TwistedWeb on multi-core / multi-processor

Question

TwistedWeb on multi-core / multi-processor

What methods are used to use multiple processors / cores when starting a TwistedWeb server? Is there a recommended way to do this?

My twisted.web-based web service runs on Amazon EC2 instances, which often have multiple processor cores (8, 16) and the type of work that the service takes advantage of the extra computing power, so I would really like to use this.

I understand that before several instances of Twisted, you can use haproxy, squid, or a web server configured as a reverse proxy. In fact, we currently use this setting, with nginx acting as a reverse proxy to several upstream twisted.web services running on the same host, but each on a different port.

This works fine, but I'm really interested, this is a solution in which there is no “front-end” server, but all twist processes are somehow tied to the same socket and accept requests. Is it even possible ... or am I crazy? Linux operating system (CentOS).

Thank.

Anton.

+17

twisted multiple-instances twisted.web

Orange Juce Apr 09 '12 at 18:17

source share

3 answers

The recommended way IMO should use haproxy (or another load balancer), as you already know, the load balancer should not be a bottleneck if it is configured correctly. In addition, you will need some fallover method that haproxy provides in case one of your processes goes down.

It is not possible to bind multiple processes to the same TCP socket, but this is possible using UDP.

+3

Ian Wetherbee Apr 09 '12 at 18:35

source share

If you also want to serve your web content via HTTPS, this is what you need to do in addition to the @ Jean-Paul snippet.

 from twisted.internet.ssl import PrivateCertificate from twisted.protocols.tls import TLSMemoryBIOFactory ''' Original snippet goes here .......... ............... ''' privateCert = PrivateCertificate.loadPEM(open('./server.cer').read() + open('./server.key').read()) tlsFactory = TLSMemoryBIOFactory(privateCert.options(), False, factory) reactor.adoptStreamPort(fd, AF_INET, tlsFactory)

Using fd , you will be serving HTTP or HTTPS, but not both. If you want to have both listenSSL in the parent process and enable ssl fd , you get from the ssl port as the second argument when the child process is born.

Final knife:

 from os import environ from sys import argv, executable from socket import AF_INET from twisted.internet import reactor from twisted.web.server import Site from twisted.web.static import File from twisted.internet import reactor, ssl from twisted.internet.ssl import PrivateCertificate from twisted.protocols.tls import TLSMemoryBIOFactory def main(fd=None, fd_ssl=None): root = File("/var/www") factory = Site(root) spawned = [] if fd is None: # Create a new listening port and several other processes to help out. port = reactor.listenTCP(8080, factory) port_ssl = reactor.listenSSL(8443, factory, ssl.DefaultOpenSSLContextFactory('./server.key', './server.cer')) for i in range(3): child = reactor.spawnProcess( None, executable, [executable, __file__, str(port.fileno()), str(port_ssl.fileno())], childFDs={0: 0, 1: 1, 2: 2, port.fileno(): port.fileno(), port_ssl.fileno(): port_ssl.fileno()}, env=environ) spawned.append(child) else: # Another process created the port, just start listening on it. port = reactor.adoptStreamPort(fd, AF_INET, factory) cer = open('./server.cer') key = open('./server.key') pem_data = cer.read() + key.read() cer.close() pem.close() privateCert = PrivateCertificate.loadPEM(pem_data ) tlsFactory = TLSMemoryBIOFactory(privateCert.options(), False, factory) reactor.adoptStreamPort(fd_ssl, AF_INET, tlsFactory) reactor.run() for p in spawned: p.signalProcess('INT') if __name__ == '__main__': if len(argv) == 1: main() else: main(int(argv[1:]))

+1

JSCW Jan 21 '14 at 9:56 on

source share

Jean-Paul Calderone · Accepted Answer · 2012-04-10 12:13

There are several ways to support multiprocessing for a Twisted application. However, one of the important questions to answer is what you expect from your concurrency model and how your application works with general state.

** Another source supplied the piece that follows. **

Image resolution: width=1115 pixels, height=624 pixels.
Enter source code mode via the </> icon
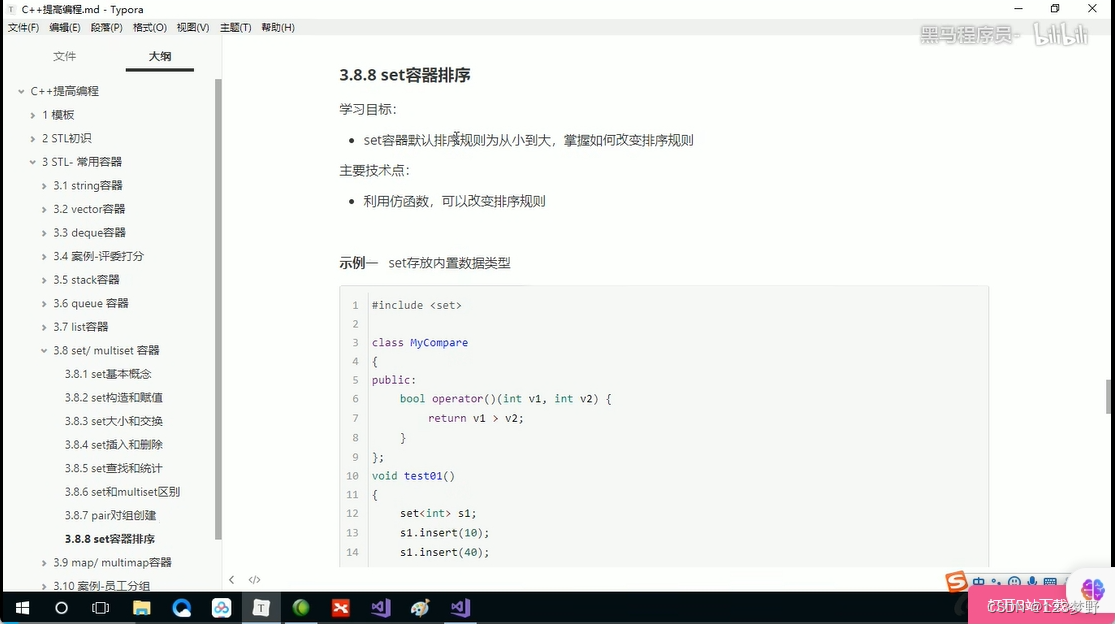254,578
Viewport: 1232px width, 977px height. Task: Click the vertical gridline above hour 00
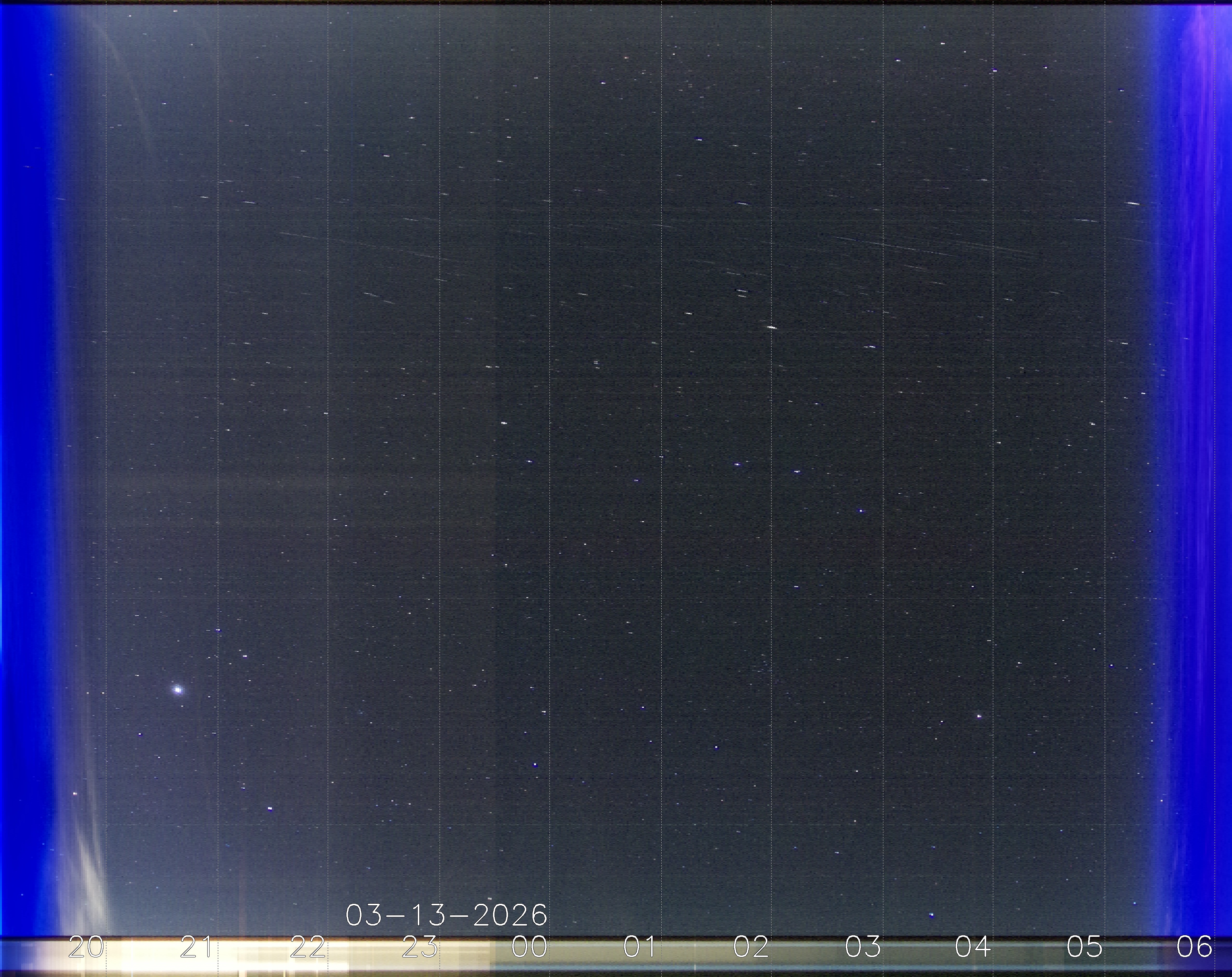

In one Twisted application process, concurrency is all cooperative (using Twisted asynchronous I / O APIs), and the general state can be stored anywhere in the Python object. Your application code works, knowing that until it gives up control, nothing else will be launched. Also, any part of your application that wants to access any part of the general state can probably do this quite easily, as this state is probably stored in a boring old Python object that is easy to access.

If you have several processes, even if all running Twisted-based applications, then you have two forms of concurrency. One of them is similar to the previous case - within the framework of a specific process, concurrency is cooperative. However, you have a new view in which several processes work. A platform scheduling planner can switch execution between these processes at any time, and you have very little control over this (and also very little visibility of when this will happen). It can even plan two of your processes to run on different cores at the same time (perhaps this is even what you are hoping for). This means that you lose some guarantees regarding consistency, because one process does not know when the second process can come and try to work in some general state. This leads to another important area of consideration, how do you actually share state between processes.

Unlike a single process model, you no longer have convenient, easily accessible places to store your state, where all your code can achieve this. If you put it in one process, all the code in that process can easily access it like regular Python objects, but any code running in any of your other processes no longer has easy access to it. You may need to find an RPC system so that your processes interact with each other. Or you can archive your process so that each process receives requests that require maintaining state in that process. An example of this would be a session website where all of the state of a user is stored in their session and their sessions are identified using cookies. The front-end process can receive web requests, check cookies, look for which server process is responsible for this session, and then redirect the request to this internal process. This scheme means that the back-end usually does not need to be connected (as long as your web application is quite simple - that is, until users interact with each other or work with shared data).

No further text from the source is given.